Architecture for a Hardware-based, TCP/IP Content-Processing System

A new architecture performs content scanning of TCP flows in high-speed networks. Combining a TCP processing engine, a per-flow state store and a content-scanning engine, this architecture permits complete payload inspections on 8 million TCP flows at 2.5Gbps.

Abstract. The Transmission Control Protocol is the workhorse protocol of the Internet. Most of the data passing through the Internet transits the network using TCP layered atop the Internet Protocol (IP). Monitoring, capturing, filtering, and blocking traffic on highspeed Internet links requires the ability to directly process TCP packets in hardware. Because TCP is a stream-oriented protocol that operates above an unreliable datagram network, there are complexities in reconstructing the underlying data flow.

High-speed network intrusion detection and prevention systems guard against several types of threats. When used in backbone networks, these content- scanning systems must not inhibit network throughput. Gilder’s law predicts that the need for bandwidth will grow at least three times as fast as computing power.1 As the gap between network bandwidth and computing power widens, improved microelectronic architectures are needed to monitor and filter network traffic without limiting throughput. To address these issues, we’ve designed a hardwarebased TCP/IP content-processing system that supports content scanning and flow blocking for millions of flows at gigabit line rates.

TCP Splitter. The TCP splitter technology was previously developed to monitor TCP data streams, sending a consistent byte stream of data to a client application for every TCP data flow passing through the circuit. The TCP splitter accomplishes this task by tracking the TCP sequence number along with the current flow state. Out-of-order packets are dropped to ensure that the client application receives the full TCP data stream without the need for large stream reassembly buffers.
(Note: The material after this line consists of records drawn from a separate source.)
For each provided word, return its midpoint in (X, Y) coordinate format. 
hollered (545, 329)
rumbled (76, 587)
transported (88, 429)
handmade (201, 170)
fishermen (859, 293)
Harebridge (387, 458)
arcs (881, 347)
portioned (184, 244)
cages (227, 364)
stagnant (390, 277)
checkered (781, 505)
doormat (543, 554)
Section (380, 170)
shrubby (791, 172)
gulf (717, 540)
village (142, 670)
Dropping packets to maintain an ordered packet flow throughout the network can adversely affect the network’s overall throughput. Jaiswal et al. analyzed out-of-sequence packets in tier-1 IP backbones. They noted that approximately 95 percent of all TCP packets on Internet backbone links were in proper sequence. Network-induced packet reordering accounted for a small fraction of out-of-sequence packets, with most resulting from retransmissions due to data loss. More than 86 percent of all observed TCP flows contained no out-of-sequence packets.